Other winegrowers were inspired by this: first Marcel Lapierre, Jean Foillard, Guy Breton and Jean-Paul Thevenet (Beaujolais), Nicolas Joly (Loire), Josko Gravner (Friaul) and later numerous others. However, years of experimentation were necessary, in the ageing, in the vinification, whether with sulphur or without, if so, how much, until the wines had a level of stability, durability and also clear taste that the winegrowers wanted to achieve.

Is natural wine just a trend?

Yes and no. That natural wine is a trend is undeniable. In connection with the growing ecological and culinary awareness, we understand natural wines more as a trend-setting avant-garde than as hype. More and more winegrowers are finding themselves in the water of a movement that is making ever higher waves.

This movement has now also arrived in top gastronomy and from there is sloshing more and more into all corners of gastronomy. When it comes to food, the emphasis is on sustainability: for example, preference is given to working with old, regional varieties that have survived the general industrialisation of agriculture in small niches.
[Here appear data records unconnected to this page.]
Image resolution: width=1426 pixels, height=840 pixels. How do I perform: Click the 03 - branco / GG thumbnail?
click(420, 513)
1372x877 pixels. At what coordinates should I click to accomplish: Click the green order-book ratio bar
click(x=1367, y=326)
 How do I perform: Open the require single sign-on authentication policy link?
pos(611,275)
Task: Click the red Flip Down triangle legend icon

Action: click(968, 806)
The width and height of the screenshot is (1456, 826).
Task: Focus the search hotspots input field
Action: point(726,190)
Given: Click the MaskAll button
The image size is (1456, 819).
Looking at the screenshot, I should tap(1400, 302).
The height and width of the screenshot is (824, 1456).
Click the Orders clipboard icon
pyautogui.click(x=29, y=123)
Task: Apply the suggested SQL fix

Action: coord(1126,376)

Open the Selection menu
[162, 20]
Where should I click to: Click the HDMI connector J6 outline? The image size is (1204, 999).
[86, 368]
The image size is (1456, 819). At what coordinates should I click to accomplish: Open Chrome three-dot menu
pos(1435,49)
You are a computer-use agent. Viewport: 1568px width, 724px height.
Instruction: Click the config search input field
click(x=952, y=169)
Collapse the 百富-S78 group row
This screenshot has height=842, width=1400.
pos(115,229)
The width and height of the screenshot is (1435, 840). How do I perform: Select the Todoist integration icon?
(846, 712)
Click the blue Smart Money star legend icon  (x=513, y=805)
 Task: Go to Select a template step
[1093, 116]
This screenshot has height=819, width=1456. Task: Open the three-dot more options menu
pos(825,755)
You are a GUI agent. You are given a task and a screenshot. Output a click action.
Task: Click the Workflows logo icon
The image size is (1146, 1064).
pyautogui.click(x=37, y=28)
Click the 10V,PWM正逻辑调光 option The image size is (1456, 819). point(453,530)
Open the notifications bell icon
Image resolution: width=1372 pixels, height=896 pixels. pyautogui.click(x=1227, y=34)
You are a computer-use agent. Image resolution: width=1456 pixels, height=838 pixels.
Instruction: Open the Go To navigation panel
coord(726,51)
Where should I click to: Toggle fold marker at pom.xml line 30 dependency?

People are thinking about old craft methods, avoiding products that have already been produced for reasons of taste and mass, and looking for something new on the periphery of our eating habits: vegetables, herbs or parts of animals that have been neglected or neglected.

“Tell me what you eat, and I’ll tell you who you are!”
-J. A. Brillat Savarin

Natural wines reflect the development of food: sustainable agriculture, often as a mixed culture; autochthonous grape varieties; expression of terroir and vintage differences; turning away from mass production and its means; complex aromas beyond the ordinary.

One could say that a new eating and drinking culture is gradually emerging, allowing smaller producers more courage because demand is there. Our habits are changing and with them our expectations.

We hope that the development towards more ecological and culinary awareness and greater taste diversity will remain a long-term trend.

Discover our comparison of the different wines here!